Né en 1953 à Saint-Flour dans le Cantal, Jacques Libre fut postier à Paris.
Sonnets de la tristesse, Le temps qu’il fait, 2025.

Trois ensembles composent ce recueil qui pose avant tout des questions. Le premier (Onze propositions pour un vertige) est adressé à un ami cher dont la mémoire s’éteint. Alors que s’effacent peu à peu les liens qui les unissent se creuse une perplexité: « Que faire d’une amitié démeublée? ».
Le deuxième ensemble qui donne son titre au recueil rend compte des visites de l’auteur à sa mère, dans la maison de retraite qui l’accueille, dont il voit « les neurones s’effilocher en filaments très fins ». Ce « naufrage d’une incommensurable lenteur » est favorisé par l’absence de stimulations dans ce « parc à vieillards » où les pensionnaires ne se parlent pas entre eux (« Ma mère l’avait dit avec mépris: / ‘’Il n’y a que des vieux!’’ Ce doit être / la même chose pour chaque nouvel arrivant »). Ces sonnets dressent un constat émouvant et lucide sur ce qui « relève d’un abandon », l’intention de l’auteur étant de « faire ressentir, peut-être, ce qui ressemble à une violence ».
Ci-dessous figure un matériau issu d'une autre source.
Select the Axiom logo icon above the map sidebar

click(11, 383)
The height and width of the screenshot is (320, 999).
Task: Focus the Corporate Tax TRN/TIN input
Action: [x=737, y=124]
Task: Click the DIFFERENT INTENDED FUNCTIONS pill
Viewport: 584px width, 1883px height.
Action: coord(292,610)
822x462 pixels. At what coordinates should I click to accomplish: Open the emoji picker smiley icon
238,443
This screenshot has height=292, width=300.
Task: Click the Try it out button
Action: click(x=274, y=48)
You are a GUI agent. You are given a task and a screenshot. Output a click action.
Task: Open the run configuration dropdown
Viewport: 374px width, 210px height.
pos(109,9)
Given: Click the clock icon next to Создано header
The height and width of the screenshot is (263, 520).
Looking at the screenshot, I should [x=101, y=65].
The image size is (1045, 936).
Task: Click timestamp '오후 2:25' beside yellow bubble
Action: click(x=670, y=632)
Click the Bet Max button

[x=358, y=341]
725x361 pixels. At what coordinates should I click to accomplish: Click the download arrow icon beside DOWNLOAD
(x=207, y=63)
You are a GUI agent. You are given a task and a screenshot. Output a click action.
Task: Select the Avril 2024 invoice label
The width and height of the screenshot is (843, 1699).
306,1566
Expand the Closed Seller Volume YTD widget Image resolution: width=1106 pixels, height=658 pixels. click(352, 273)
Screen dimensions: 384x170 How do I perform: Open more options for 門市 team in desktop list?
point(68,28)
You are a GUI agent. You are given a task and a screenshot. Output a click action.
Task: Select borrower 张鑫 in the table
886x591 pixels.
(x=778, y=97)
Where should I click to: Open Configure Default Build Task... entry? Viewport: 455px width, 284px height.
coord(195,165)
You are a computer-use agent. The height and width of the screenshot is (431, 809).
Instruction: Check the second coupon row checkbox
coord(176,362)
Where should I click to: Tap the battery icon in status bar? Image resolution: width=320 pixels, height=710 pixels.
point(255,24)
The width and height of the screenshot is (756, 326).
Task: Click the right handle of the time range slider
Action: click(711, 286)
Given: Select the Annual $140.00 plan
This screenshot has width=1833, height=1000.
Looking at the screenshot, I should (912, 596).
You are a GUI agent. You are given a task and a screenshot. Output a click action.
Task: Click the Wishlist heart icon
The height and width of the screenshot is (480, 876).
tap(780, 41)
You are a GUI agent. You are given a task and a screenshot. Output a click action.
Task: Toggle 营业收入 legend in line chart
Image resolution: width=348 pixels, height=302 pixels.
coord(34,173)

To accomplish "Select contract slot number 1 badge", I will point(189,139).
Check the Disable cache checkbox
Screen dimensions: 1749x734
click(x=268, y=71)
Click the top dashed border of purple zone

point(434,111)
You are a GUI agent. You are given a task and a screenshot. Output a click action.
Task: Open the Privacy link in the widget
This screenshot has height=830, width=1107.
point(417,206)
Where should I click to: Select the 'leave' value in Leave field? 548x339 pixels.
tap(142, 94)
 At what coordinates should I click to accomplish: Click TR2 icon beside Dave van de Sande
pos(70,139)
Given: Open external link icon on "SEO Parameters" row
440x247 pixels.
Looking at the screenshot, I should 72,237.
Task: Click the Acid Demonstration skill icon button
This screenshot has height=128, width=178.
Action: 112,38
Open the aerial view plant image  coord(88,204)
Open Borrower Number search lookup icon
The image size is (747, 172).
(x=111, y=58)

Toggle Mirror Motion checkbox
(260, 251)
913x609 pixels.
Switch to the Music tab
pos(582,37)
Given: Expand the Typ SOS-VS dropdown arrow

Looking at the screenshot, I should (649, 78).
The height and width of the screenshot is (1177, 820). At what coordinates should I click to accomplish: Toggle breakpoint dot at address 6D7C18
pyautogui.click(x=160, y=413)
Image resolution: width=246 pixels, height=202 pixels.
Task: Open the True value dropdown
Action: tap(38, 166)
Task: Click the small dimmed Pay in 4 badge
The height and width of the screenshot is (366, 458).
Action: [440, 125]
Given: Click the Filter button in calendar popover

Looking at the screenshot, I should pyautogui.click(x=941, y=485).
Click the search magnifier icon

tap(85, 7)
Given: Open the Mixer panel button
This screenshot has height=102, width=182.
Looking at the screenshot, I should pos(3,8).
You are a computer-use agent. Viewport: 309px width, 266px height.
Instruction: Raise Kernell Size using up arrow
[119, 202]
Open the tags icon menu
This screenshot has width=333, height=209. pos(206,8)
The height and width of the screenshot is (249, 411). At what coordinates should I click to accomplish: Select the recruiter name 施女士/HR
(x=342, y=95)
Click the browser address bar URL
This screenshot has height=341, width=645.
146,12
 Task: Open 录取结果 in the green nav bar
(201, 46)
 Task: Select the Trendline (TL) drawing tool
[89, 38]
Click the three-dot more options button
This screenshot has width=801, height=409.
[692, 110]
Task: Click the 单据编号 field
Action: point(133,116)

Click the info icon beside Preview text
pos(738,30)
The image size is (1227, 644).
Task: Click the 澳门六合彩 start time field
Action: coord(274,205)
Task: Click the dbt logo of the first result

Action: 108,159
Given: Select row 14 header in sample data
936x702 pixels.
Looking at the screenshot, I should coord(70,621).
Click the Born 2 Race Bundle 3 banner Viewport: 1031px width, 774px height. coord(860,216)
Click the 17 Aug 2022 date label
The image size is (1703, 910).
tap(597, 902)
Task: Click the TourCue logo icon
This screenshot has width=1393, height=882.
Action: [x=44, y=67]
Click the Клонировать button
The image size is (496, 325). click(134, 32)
Le troisième ensemble (L’amour est comme le sol) ouvre sur le spectacle d’une fillette émiettant du pain pour les moineaux. Sa présence est « si réelle et si pure » que le poème en arrive à la questionner sur la réalité: « Dis-moi, petite, la réalité ne serait-elle / qu’un peu d’eau que l’on prend dans sa main / et qui s’évapore? ». La métaphore entre en résonance avec « la si précieuse sensation de l’éphémère » dans les Sonnets de la tristesse et le passage de « l’ombre d’un nuage sur le sol » associé au mot « Poème » dans la première des Onze propositions pour un vertige.